Bill Murray wird 75: Raudi mit Neigung zum Schabernack
Überhaupt geht Murray nie einer Kontroverse aus dem Weg. Sagt, was er denkt, ohne sich dem Zeitgeist zuliebe zu verdrehen. 2022 geriet er in die Bredouille, als er am Set von „Being Mortal“ mit Seth Rogan seine üblichen Späße machte. Alle trugen Covid-Masken, und Murray küsste eine Produktionsassistentin durch seine und ihre Covid-Maske auf den Mund. Er fand’s zum Piepen, sie nicht. Die Dreharbeiten wurden abgebrochen. Monate später zeigte er sich in einem Interview mit der „New York Times“ bekümmert über den Vorfall. „Ich weiß nicht, was mich geritten hat. Wir kannten uns. Ich hatte denselben Gag schon vorher mit jemand anderem gemacht. Ich fand’s lustig, es war jedes Mal lustig.“ Ja, gab er sich reuevoll, auch ein alter Hund kann noch neue Tricks lernen. Aber es ist schwer, mit seiner Disposition zum Schabernack.

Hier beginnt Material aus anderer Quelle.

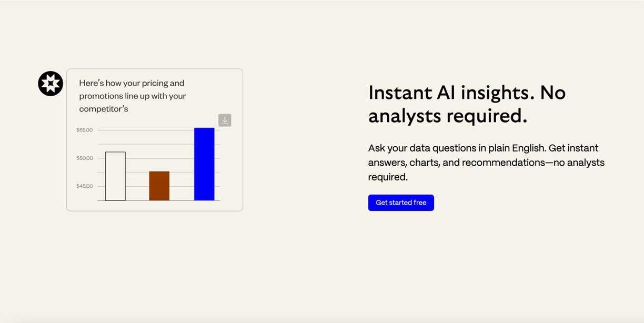Click "promotions line up with your" text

„Bill sagt es oft, und ich wiederhole es gerne: Wir müssen uns daran erinnern, dass das Leben kurz ist und man so viel Spaß wie möglich haben sollte“, sagte der Cellist und Dresdner Festspiel-Intendant Jan Vogler gerade der Wiener „Kronen Zeitung“. Der Musiker und Murray sind Freunde, seit sie sich 2014 am Flughafen Tegel zufällig kennenlernten. Aus der gemeinsamen Liebe zu Musik und Literatur entstand das Projekt „New Worlds“. Murray rezitiert ernste Gedichte und bricht in spontane Liedchen aus, Vogler und Friends begleiten ihn dazu. Das Quartett tourt durch die schönsten Konzertsäle der Welt, Sydney Opera, Carnegie Hall, Elbphilharmonie, alle ausverkauft. Es hat etwas Herzzerreißendes, wenn Murray pathetisch ein Walter-Whitman-Gedicht vor-trägt und dann unvermittelt „I feel pretty, oh so pretty“ aus „West Side Story“ trällert. Und das Publikum tobt. Wie leicht er da wirkt. In seinem Element.